>> Begin Data entries

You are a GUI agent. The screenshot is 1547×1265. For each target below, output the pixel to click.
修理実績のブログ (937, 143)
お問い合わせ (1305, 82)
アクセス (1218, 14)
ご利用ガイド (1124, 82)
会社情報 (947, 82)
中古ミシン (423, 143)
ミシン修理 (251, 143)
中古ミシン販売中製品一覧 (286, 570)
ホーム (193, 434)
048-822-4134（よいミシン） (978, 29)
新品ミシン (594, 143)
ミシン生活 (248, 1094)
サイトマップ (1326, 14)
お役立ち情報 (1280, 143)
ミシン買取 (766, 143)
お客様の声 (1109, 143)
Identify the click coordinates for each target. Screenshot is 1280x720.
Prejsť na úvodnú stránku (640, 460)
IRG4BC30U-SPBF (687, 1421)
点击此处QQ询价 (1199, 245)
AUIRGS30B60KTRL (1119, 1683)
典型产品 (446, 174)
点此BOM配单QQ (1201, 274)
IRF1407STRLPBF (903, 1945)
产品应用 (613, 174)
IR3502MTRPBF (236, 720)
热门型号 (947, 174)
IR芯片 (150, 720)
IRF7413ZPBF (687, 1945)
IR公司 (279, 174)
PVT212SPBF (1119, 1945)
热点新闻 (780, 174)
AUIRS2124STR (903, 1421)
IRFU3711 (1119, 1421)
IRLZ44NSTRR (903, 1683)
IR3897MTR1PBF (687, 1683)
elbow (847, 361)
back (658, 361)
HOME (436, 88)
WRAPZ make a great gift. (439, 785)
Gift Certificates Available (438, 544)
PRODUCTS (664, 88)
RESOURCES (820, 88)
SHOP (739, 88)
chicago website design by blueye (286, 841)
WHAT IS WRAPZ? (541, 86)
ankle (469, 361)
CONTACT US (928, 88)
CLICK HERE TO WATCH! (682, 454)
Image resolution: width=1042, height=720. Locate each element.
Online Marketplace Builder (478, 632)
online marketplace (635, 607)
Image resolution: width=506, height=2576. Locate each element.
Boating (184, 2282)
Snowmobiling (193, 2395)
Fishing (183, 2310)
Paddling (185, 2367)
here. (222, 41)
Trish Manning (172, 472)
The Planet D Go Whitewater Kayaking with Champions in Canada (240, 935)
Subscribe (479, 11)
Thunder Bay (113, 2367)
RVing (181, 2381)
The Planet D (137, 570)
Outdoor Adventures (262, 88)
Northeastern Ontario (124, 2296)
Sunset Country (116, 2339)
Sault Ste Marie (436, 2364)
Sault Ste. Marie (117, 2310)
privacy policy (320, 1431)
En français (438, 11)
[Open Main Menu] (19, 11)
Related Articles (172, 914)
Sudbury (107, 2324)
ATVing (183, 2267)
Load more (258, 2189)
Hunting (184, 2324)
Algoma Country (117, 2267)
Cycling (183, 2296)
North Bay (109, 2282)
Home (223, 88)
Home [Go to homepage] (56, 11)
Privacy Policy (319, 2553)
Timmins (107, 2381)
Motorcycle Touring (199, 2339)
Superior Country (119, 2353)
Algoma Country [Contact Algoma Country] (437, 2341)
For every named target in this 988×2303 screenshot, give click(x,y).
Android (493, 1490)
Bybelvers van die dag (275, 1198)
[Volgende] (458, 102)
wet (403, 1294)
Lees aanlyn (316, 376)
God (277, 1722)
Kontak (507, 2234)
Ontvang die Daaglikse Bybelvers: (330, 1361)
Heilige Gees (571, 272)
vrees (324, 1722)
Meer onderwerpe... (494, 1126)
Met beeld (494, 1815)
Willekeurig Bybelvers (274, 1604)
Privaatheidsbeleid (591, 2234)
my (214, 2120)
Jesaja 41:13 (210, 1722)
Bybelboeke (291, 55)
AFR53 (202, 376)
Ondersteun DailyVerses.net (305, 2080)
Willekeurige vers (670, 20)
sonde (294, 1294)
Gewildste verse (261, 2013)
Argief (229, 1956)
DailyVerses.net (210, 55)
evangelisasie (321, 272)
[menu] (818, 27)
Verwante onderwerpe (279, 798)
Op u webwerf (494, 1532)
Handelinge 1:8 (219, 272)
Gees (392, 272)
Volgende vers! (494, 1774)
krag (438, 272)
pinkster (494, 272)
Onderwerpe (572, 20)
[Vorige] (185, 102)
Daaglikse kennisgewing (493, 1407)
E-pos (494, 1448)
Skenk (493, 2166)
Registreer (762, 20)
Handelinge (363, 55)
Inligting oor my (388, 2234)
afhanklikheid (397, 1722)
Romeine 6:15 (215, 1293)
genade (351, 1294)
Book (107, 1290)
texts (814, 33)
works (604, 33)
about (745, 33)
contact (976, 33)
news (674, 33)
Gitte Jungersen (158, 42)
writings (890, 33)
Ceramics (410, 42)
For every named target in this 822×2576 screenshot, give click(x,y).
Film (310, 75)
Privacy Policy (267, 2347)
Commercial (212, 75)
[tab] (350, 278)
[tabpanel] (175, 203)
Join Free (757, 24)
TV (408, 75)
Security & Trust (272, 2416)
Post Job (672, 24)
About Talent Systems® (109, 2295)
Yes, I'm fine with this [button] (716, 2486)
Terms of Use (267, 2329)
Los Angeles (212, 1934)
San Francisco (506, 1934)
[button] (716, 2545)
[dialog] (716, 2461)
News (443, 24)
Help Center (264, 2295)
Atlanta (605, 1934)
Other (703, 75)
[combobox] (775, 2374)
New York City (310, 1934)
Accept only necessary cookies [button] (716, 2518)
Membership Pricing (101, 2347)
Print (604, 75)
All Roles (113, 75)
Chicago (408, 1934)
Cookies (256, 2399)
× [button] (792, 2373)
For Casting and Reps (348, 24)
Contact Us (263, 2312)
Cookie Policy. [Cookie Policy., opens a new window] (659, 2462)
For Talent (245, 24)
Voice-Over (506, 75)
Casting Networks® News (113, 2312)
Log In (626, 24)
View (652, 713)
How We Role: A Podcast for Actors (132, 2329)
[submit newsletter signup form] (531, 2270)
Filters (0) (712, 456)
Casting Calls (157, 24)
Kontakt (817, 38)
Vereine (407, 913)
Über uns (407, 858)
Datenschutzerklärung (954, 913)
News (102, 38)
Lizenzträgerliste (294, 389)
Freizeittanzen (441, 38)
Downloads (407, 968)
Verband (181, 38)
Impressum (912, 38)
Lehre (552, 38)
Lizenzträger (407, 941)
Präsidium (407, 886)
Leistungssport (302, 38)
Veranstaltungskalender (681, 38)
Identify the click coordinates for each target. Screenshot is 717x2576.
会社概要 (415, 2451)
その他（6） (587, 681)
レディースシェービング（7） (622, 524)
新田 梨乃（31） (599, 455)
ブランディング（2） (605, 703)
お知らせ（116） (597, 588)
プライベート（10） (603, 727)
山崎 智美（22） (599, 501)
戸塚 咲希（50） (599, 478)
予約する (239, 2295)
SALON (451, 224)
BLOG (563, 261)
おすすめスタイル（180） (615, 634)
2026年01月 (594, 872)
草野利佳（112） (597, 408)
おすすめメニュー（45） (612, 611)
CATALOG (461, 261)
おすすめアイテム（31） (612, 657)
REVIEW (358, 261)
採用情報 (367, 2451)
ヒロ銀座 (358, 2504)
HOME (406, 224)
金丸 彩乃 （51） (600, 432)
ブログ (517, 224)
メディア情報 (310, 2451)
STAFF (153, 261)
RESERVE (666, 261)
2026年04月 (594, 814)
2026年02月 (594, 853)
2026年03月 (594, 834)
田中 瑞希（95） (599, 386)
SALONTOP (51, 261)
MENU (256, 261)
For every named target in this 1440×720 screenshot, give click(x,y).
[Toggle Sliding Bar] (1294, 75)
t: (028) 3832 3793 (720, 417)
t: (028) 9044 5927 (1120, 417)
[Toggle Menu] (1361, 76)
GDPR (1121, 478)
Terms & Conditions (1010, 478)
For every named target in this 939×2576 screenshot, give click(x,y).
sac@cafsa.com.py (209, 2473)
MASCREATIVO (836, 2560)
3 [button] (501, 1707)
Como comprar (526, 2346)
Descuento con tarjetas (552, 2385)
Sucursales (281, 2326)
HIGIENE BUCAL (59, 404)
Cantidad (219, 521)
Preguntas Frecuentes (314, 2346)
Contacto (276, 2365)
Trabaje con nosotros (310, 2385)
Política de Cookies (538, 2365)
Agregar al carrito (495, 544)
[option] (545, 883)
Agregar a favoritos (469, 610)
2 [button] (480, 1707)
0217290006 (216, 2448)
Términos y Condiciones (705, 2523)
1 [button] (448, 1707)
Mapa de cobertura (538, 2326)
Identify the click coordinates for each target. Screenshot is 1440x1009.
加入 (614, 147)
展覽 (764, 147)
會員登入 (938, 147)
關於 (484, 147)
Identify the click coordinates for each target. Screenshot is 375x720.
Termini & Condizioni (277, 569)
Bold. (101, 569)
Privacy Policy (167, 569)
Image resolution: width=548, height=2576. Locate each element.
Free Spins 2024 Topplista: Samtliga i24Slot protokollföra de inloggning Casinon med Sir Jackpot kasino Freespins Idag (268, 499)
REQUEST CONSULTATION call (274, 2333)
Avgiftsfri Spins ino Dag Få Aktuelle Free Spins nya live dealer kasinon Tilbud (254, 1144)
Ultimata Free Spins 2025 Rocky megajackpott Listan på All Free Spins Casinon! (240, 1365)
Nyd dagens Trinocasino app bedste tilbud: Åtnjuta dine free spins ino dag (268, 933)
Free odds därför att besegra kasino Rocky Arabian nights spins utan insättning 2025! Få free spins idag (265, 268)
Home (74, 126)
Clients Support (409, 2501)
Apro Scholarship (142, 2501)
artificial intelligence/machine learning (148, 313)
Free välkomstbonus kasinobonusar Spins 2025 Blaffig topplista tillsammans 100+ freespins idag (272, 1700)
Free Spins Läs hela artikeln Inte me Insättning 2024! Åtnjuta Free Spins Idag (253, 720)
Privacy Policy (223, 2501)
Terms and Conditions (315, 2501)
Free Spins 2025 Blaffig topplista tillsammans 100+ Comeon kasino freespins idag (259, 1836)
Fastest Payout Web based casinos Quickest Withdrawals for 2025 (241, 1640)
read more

>> End Data entries

# What is asked:
Copy out the entries word for word, starting at the line that contains "ankle (469, 361)" and ending at the line that contains "Sault Ste. Marie (117, 2310)", including both of those lines.

# Problem solution:
ankle (469, 361)
CONTACT US (928, 88)
CLICK HERE TO WATCH! (682, 454)
Image resolution: width=1042, height=720. Locate each element.
Online Marketplace Builder (478, 632)
online marketplace (635, 607)
Image resolution: width=506, height=2576. Locate each element.
Boating (184, 2282)
Snowmobiling (193, 2395)
Fishing (183, 2310)
Paddling (185, 2367)
here. (222, 41)
Trish Manning (172, 472)
The Planet D Go Whitewater Kayaking with Champions in Canada (240, 935)
Subscribe (479, 11)
Thunder Bay (113, 2367)
RVing (181, 2381)
The Planet D (137, 570)
Outdoor Adventures (262, 88)
Northeastern Ontario (124, 2296)
Sunset Country (116, 2339)
Sault Ste Marie (436, 2364)
Sault Ste. Marie (117, 2310)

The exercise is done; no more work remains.